## [Set task]
Convert the part of the material that opens with the line containing "You are a GUI" and closes with the line containing "This screenshot has height=622, width=1431." into a JSON list of strings, one string per line, with blank lines left out.

## [Given information]

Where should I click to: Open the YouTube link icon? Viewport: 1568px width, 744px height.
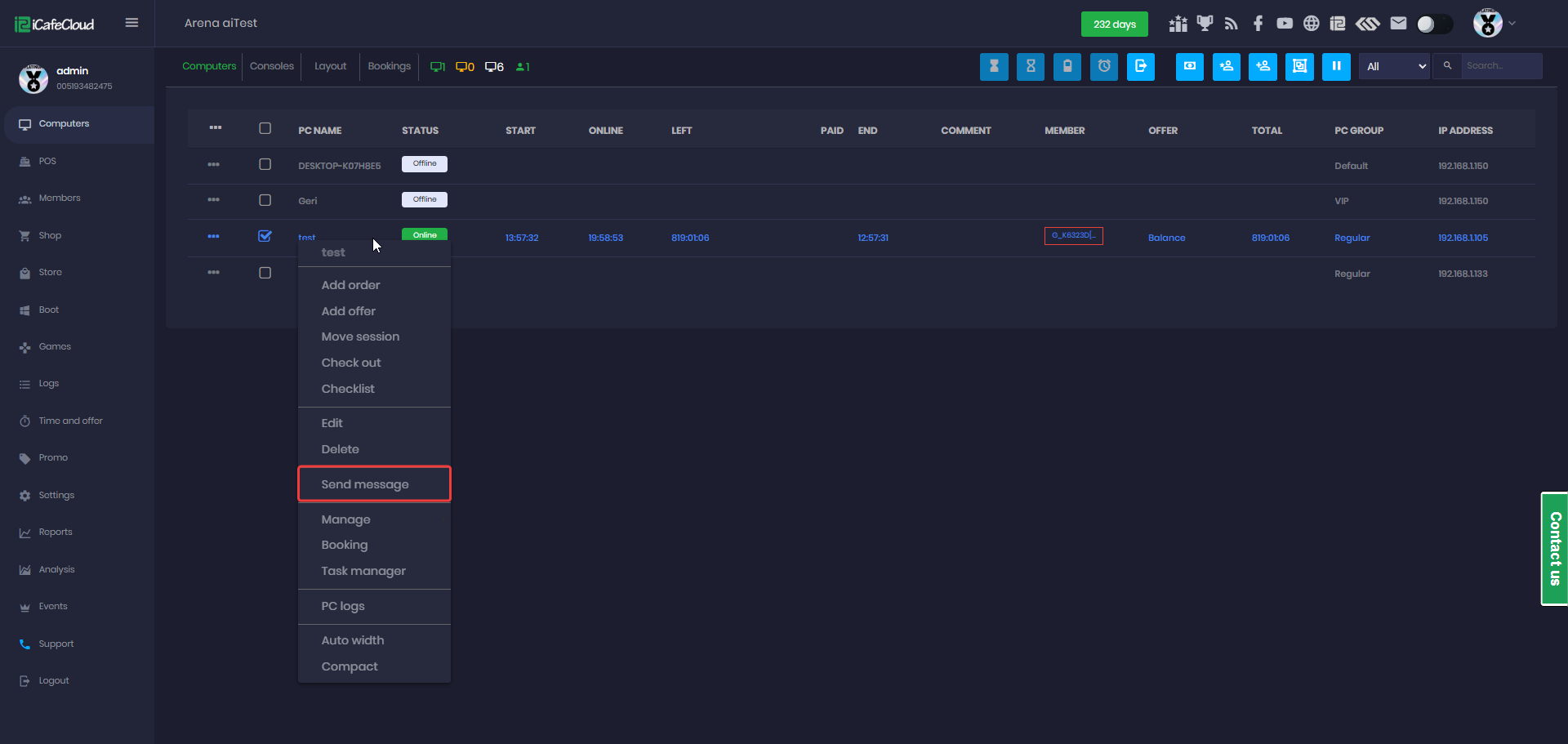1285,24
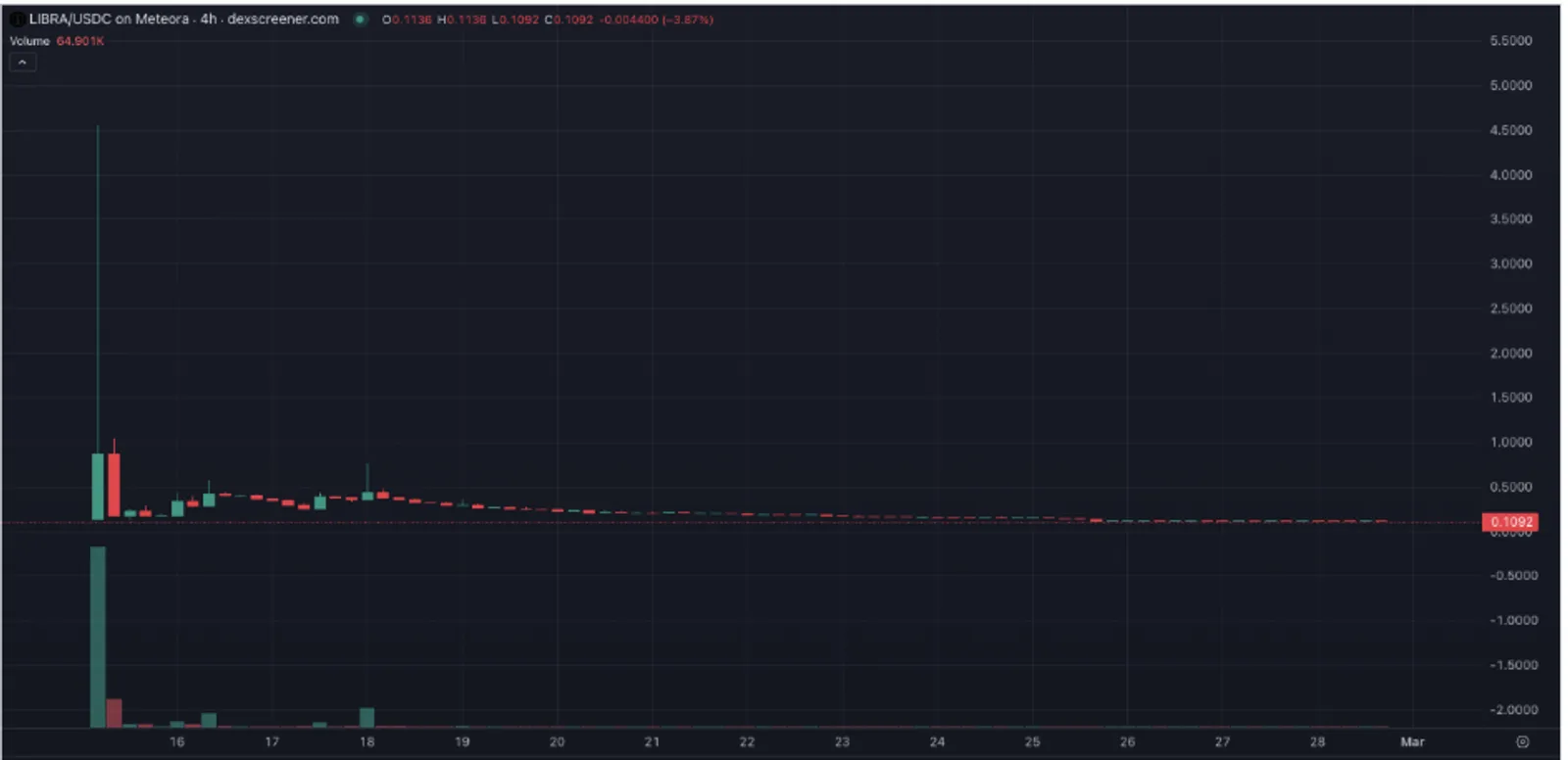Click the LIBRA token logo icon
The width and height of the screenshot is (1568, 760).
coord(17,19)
...
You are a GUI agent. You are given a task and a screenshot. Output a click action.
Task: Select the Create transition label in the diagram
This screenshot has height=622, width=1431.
* * *
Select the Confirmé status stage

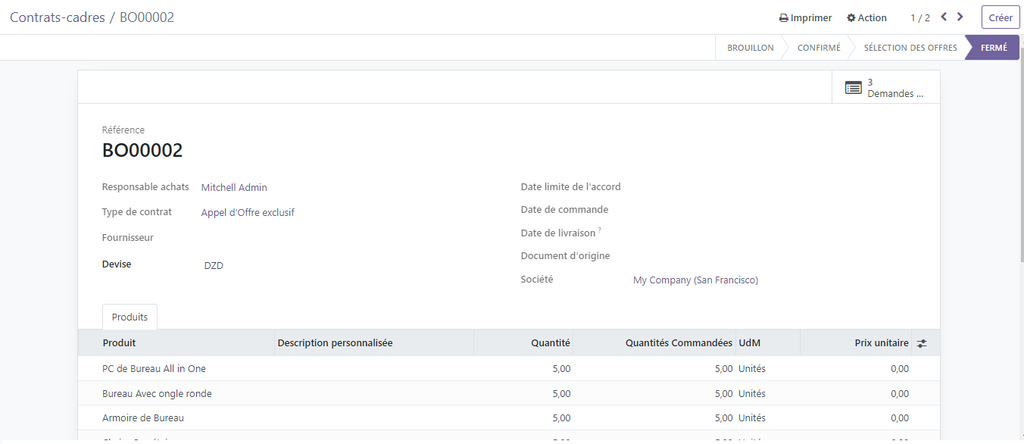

## [Exercise answer]
[
  "You are a GUI agent. You are given a task and a screenshot. Output a click action.",
  "Task: Select the Create transition label in the diagram",
  "This screenshot has height=622, width=1431."
]